Problems to work on:
1. Reproduce the wedding list word for word, from "Vows would mention" to "of the car.".
2. According to the wedding list, what would the favors be?
3. Shorten the paragraph of the wedding list that begins "Instead of a sit-down dinner" while keeping its main facts.

Source passage:
════════

Bridesmaids would wear matching blue-jean cutoffs and
halter-tops.
Tuxes would have team logos on the back and the Nike shoes
would have matching team colors.
June weddings would be scheduled around basketball
playoffs.
Vows would mention cooking and sex specifically, but omit
that "forsaking all others" part.
The couple would leave the ceremony in a souped-up '69 Camaro
or some other Chevy with racing tires and flame designs on the
side of the car.
Or better yeta Harley!
Idiots who tried to dance with the bride (unless they were
really old) would get punched in the head.
Big, slobbery dogs would be eligible for the role of Best
Man.
Two words: tailgate receptions.
Outdoor weddings would be held during sporting events at
halftime or between innings.
Short ceremonies and long honeymoons.
Ceremonies and honeymoons would be inexpensive compared to
the cost of the bachelor party. Strippers and liquor add up.
Men wouldn't ask, "Well, what do you think, dear? The
burgundy or the wine-colored napkins?" They'd just grab extras
from their local tavern.
Favors would be matchbooks and cigars. Better yet, free drink
passes at the local lounge.
Instead of a sit-down dinner or a buffet, there would be a
hog roast or buckets of chicken, pizza, and plenty of
barbecue.

════════

Excerpted records:
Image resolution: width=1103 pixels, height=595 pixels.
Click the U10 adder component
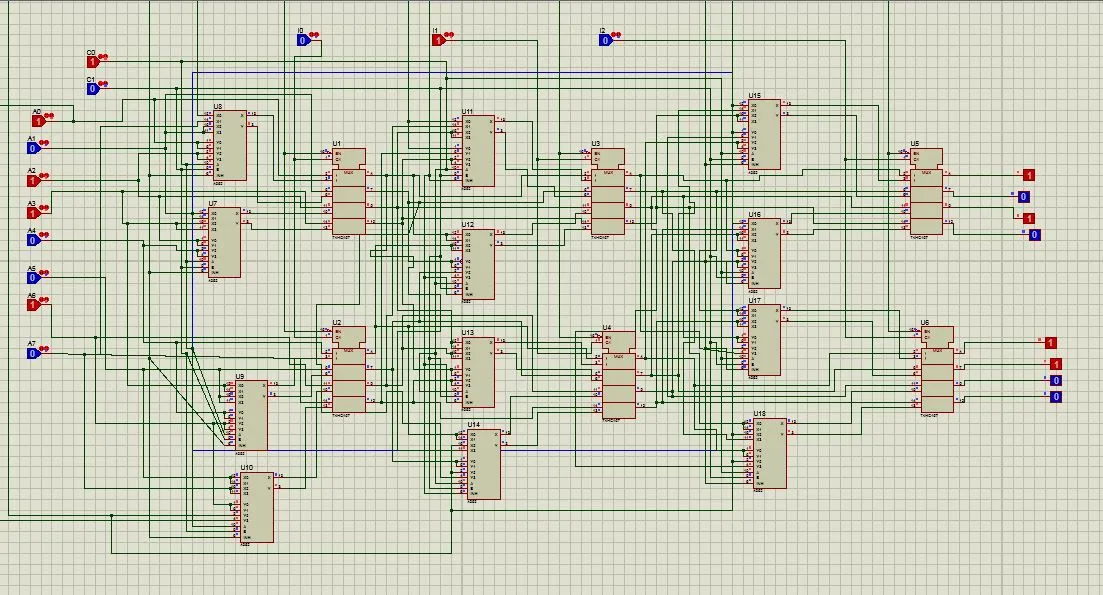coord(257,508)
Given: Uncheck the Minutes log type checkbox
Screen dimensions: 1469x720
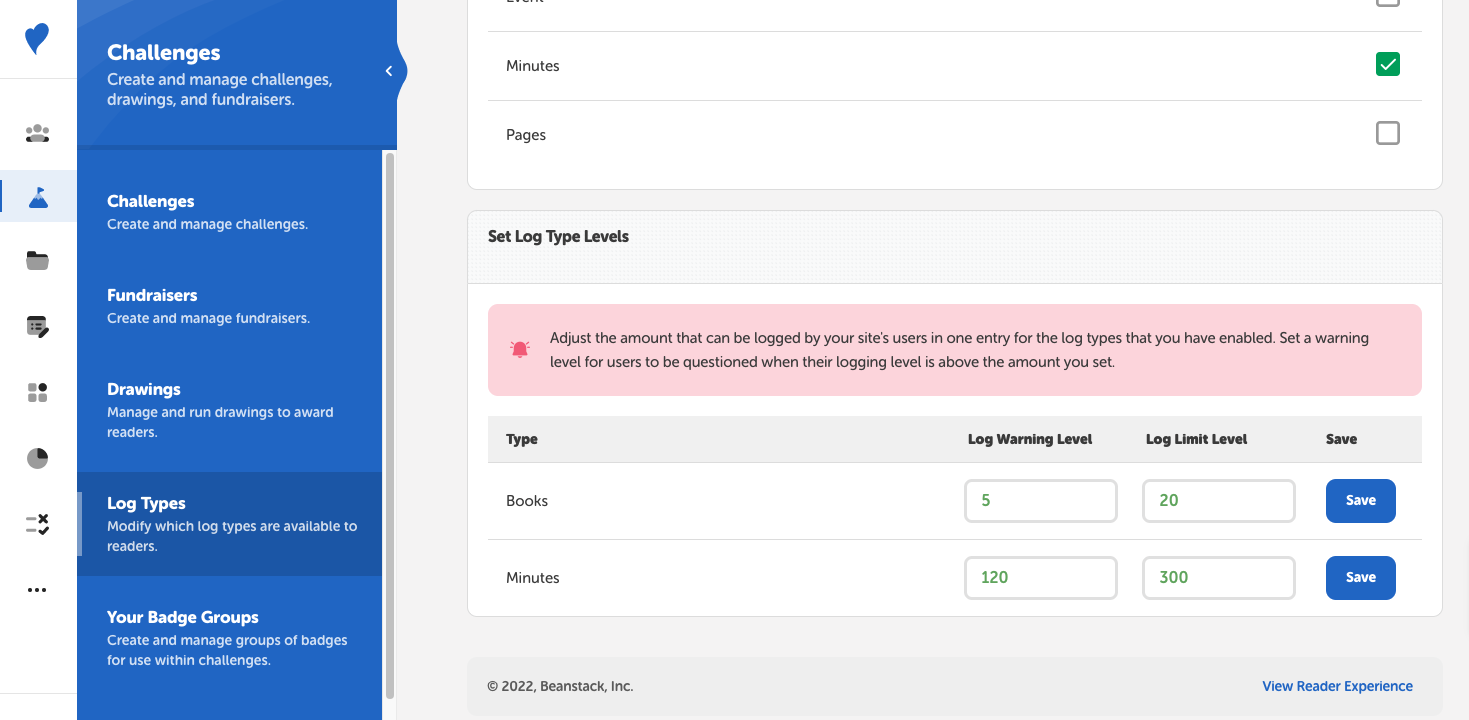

════════

Solved problems:
1.
Vows would mention cooking and sex specifically, but omit
that "forsaking all others" part.
The couple would leave the ceremony in a souped-up '69 Camaro
or some other Chevy with racing tires and flame designs on the
side of the car.

2. Matchbooks and cigars, or better yet, free drink passes at the local lounge.

3. A hog roast or buckets of chicken, pizza, and plenty of barbecue would replace a sit-down dinner or buffet.